◆ Brief:
Nothing in the records should differ when you write them out again.

◆ Data shown:
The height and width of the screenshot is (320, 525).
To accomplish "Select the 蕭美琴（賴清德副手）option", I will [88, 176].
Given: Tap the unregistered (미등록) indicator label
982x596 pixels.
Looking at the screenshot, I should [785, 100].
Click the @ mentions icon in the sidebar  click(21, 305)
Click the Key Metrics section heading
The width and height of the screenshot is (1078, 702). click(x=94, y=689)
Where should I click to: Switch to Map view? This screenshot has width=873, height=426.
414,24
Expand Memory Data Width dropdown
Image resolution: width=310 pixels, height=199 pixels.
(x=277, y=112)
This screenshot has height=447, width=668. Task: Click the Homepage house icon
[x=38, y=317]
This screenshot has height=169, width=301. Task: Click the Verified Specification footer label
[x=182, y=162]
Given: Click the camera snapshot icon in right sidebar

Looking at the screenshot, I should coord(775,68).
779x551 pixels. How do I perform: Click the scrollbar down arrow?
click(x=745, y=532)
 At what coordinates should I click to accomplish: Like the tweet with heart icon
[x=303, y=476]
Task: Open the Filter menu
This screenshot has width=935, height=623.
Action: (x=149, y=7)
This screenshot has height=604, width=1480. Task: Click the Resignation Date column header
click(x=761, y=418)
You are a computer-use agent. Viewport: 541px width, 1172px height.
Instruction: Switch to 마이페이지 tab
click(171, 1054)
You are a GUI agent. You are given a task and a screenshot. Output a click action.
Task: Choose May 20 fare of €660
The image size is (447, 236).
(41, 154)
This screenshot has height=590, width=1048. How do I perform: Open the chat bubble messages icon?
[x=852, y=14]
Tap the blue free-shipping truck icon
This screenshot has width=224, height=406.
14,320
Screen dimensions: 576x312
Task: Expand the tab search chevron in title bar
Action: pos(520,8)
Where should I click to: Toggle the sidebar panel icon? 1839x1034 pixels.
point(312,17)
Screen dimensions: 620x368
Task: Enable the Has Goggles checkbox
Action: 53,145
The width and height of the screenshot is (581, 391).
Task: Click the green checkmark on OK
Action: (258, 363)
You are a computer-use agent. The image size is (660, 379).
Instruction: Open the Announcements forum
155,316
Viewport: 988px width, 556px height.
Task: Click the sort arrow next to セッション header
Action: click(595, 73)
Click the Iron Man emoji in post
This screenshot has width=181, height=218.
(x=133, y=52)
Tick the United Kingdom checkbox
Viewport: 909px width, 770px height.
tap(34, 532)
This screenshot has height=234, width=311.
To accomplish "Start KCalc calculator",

◆ Reply:
The height and width of the screenshot is (320, 525).
To accomplish "Select the 蕭美琴（賴清德副手）option", I will [88, 176].
Given: Tap the unregistered (미등록) indicator label
982x596 pixels.
Looking at the screenshot, I should [785, 100].
Click the @ mentions icon in the sidebar  click(21, 305)
Click the Key Metrics section heading
The width and height of the screenshot is (1078, 702). click(x=94, y=689)
Where should I click to: Switch to Map view? This screenshot has width=873, height=426.
414,24
Expand Memory Data Width dropdown
Image resolution: width=310 pixels, height=199 pixels.
(x=277, y=112)
This screenshot has height=447, width=668. Task: Click the Homepage house icon
[x=38, y=317]
This screenshot has height=169, width=301. Task: Click the Verified Specification footer label
[x=182, y=162]
Given: Click the camera snapshot icon in right sidebar

Looking at the screenshot, I should coord(775,68).
779x551 pixels. How do I perform: Click the scrollbar down arrow?
click(x=745, y=532)
 At what coordinates should I click to accomplish: Like the tweet with heart icon
[x=303, y=476]
Task: Open the Filter menu
This screenshot has width=935, height=623.
Action: (x=149, y=7)
This screenshot has height=604, width=1480. Task: Click the Resignation Date column header
click(x=761, y=418)
You are a computer-use agent. Viewport: 541px width, 1172px height.
Instruction: Switch to 마이페이지 tab
click(171, 1054)
You are a GUI agent. You are given a task and a screenshot. Output a click action.
Task: Choose May 20 fare of €660
The image size is (447, 236).
(41, 154)
This screenshot has height=590, width=1048. How do I perform: Open the chat bubble messages icon?
[x=852, y=14]
Tap the blue free-shipping truck icon
This screenshot has width=224, height=406.
14,320
Screen dimensions: 576x312
Task: Expand the tab search chevron in title bar
Action: pos(520,8)
Where should I click to: Toggle the sidebar panel icon? 1839x1034 pixels.
point(312,17)
Screen dimensions: 620x368
Task: Enable the Has Goggles checkbox
Action: 53,145
The width and height of the screenshot is (581, 391).
Task: Click the green checkmark on OK
Action: (258, 363)
You are a computer-use agent. The image size is (660, 379).
Instruction: Open the Announcements forum
155,316
Viewport: 988px width, 556px height.
Task: Click the sort arrow next to セッション header
Action: click(595, 73)
Click the Iron Man emoji in post
This screenshot has width=181, height=218.
(x=133, y=52)
Tick the United Kingdom checkbox
Viewport: 909px width, 770px height.
tap(34, 532)
This screenshot has height=234, width=311.
To accomplish "Start KCalc calculator",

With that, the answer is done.